Task requirements:
Search the records for the string "computer" and copy every line where it turns up.

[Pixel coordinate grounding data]
Content starts
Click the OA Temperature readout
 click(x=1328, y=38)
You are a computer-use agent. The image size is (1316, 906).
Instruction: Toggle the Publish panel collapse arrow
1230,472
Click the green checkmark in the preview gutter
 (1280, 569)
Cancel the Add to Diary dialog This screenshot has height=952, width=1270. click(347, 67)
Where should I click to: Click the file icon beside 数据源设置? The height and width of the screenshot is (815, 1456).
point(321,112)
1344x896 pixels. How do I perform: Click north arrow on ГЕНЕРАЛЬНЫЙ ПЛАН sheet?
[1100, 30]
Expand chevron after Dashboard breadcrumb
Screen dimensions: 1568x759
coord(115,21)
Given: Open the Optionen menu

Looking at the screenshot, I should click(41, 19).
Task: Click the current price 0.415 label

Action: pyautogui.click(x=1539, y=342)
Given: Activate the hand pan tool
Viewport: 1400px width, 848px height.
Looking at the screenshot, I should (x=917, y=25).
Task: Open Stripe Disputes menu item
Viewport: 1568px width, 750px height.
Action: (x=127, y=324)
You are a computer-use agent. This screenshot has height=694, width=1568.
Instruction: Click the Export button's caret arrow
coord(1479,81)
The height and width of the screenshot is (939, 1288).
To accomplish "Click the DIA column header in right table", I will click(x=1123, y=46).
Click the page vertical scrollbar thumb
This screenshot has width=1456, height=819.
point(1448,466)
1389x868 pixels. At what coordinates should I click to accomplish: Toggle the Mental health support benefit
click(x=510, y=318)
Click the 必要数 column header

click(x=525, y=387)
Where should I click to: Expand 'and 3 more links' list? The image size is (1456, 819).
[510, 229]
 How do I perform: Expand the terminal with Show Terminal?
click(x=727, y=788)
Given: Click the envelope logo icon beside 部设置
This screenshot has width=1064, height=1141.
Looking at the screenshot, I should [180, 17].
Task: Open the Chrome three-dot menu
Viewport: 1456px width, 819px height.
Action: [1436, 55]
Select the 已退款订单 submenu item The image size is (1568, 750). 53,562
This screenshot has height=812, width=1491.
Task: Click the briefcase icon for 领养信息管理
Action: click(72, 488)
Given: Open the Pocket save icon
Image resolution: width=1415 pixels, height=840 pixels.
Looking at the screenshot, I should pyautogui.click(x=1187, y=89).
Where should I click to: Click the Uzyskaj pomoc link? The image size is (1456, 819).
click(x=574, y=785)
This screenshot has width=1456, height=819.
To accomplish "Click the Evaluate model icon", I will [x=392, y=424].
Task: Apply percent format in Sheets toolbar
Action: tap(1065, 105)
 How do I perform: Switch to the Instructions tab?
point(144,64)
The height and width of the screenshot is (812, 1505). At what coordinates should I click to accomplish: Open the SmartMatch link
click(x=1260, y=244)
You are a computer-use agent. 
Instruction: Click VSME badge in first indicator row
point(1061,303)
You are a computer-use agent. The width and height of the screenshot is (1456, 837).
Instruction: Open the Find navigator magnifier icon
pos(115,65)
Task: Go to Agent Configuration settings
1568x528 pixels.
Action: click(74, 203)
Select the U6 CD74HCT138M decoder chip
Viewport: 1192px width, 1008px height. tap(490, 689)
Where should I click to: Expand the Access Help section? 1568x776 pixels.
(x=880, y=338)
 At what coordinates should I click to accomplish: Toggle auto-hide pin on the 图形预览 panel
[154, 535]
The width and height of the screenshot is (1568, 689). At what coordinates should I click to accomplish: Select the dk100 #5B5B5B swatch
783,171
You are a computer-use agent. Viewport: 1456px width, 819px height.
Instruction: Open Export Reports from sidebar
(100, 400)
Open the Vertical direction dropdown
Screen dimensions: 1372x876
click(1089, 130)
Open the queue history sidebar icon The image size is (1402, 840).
Content ends
Answer for this exercise:
You are a computer-use agent. The image size is (1316, 906).
You are a computer-use agent. This screenshot has height=694, width=1568.
You are a computer-use agent. 
You are a computer-use agent. The width and height of the screenshot is (1456, 837).
You are a computer-use agent. Viewport: 1456px width, 819px height.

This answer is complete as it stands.